Exercise details:
From the rows below, pull out every line that contains the word "agent" and copy each one. Case counts.

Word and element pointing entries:
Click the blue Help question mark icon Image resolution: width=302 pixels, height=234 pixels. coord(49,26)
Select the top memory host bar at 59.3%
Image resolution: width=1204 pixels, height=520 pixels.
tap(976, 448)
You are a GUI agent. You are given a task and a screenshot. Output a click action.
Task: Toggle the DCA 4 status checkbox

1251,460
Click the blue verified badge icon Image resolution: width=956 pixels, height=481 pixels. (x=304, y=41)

--

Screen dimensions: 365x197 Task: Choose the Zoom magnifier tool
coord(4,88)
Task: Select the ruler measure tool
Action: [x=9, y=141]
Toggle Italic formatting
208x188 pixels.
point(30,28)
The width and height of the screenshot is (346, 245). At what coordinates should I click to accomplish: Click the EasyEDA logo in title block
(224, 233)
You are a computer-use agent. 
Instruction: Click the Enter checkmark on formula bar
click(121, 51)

==

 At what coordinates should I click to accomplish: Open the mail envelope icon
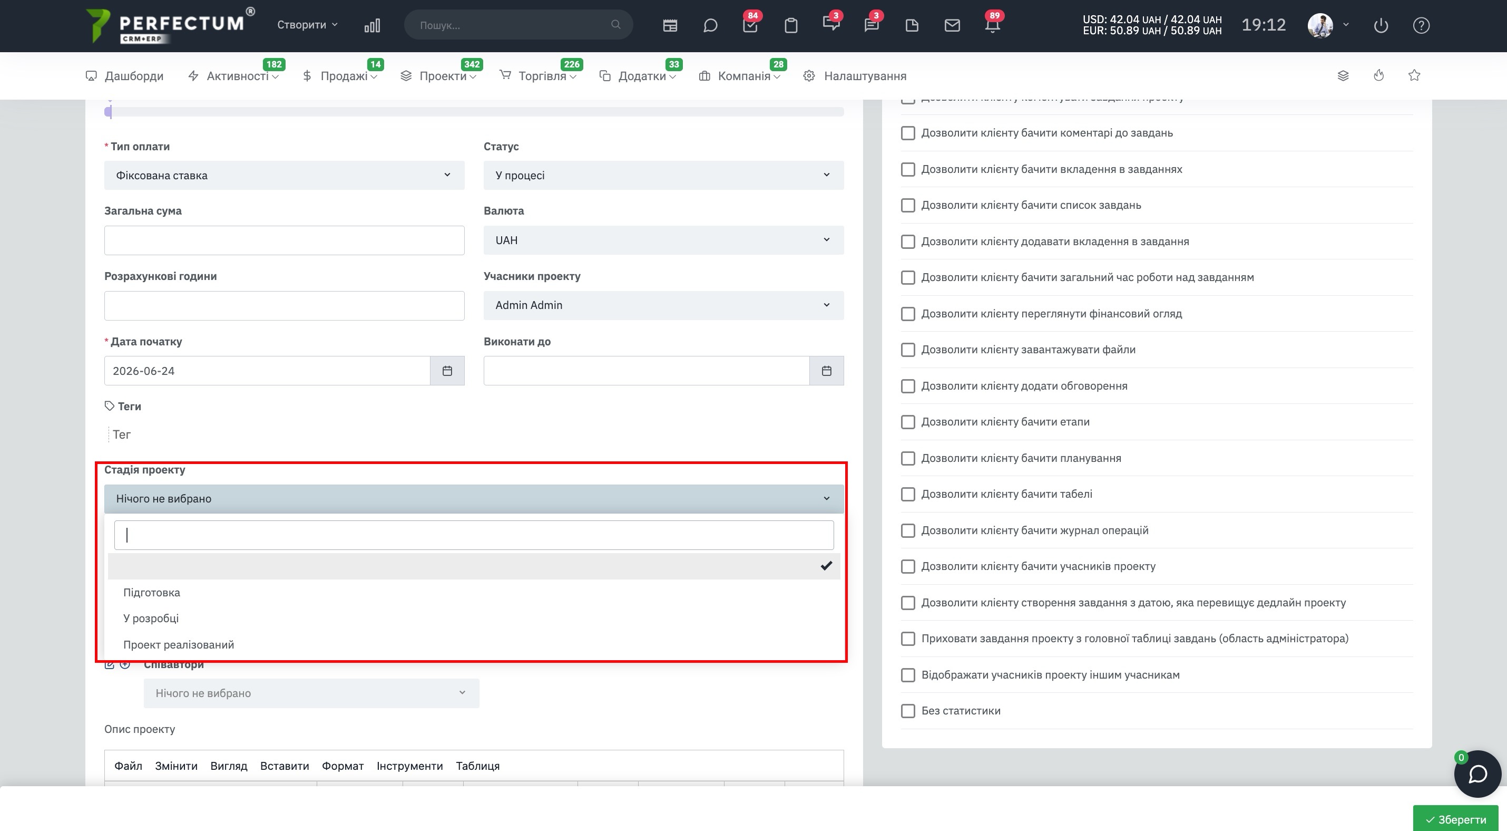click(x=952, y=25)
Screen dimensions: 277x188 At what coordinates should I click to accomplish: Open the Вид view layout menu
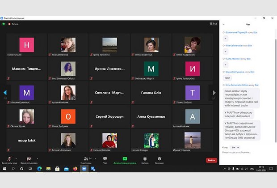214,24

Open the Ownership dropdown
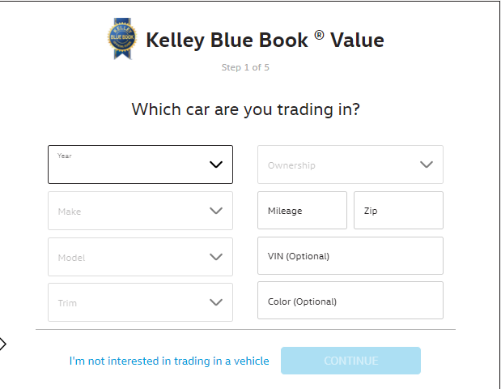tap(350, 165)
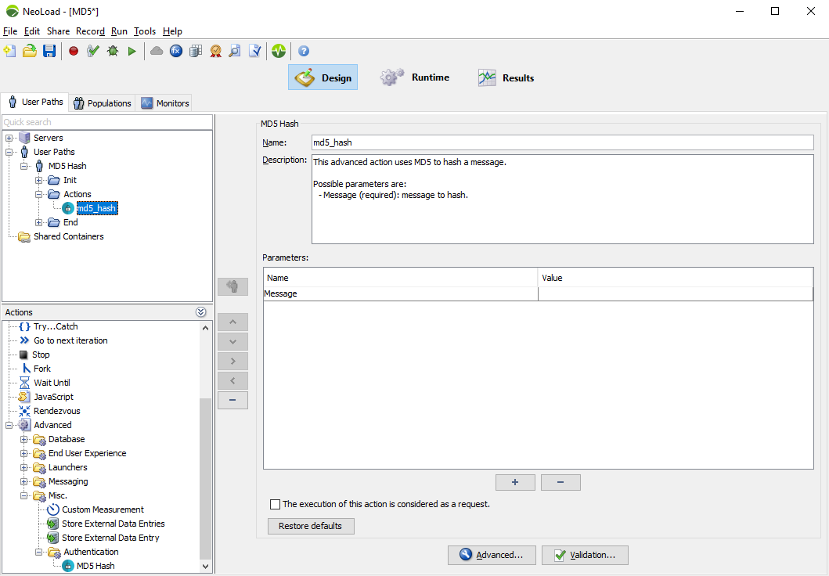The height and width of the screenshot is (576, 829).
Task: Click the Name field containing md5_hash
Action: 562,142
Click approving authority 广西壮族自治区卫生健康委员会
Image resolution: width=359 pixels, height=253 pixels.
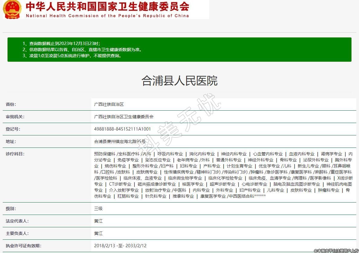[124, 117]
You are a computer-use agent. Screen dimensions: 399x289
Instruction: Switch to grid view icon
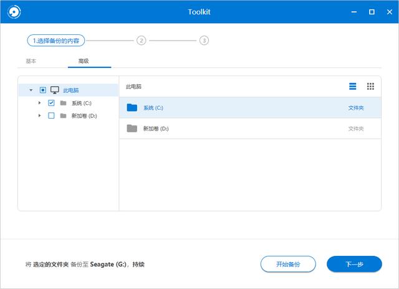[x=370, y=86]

Result of this task:
You are a GUI agent. You are given a task and a screenshot. Output a click action.
You are a computer-use agent. 
You are a computer-use agent. Screen dimensions: 399x289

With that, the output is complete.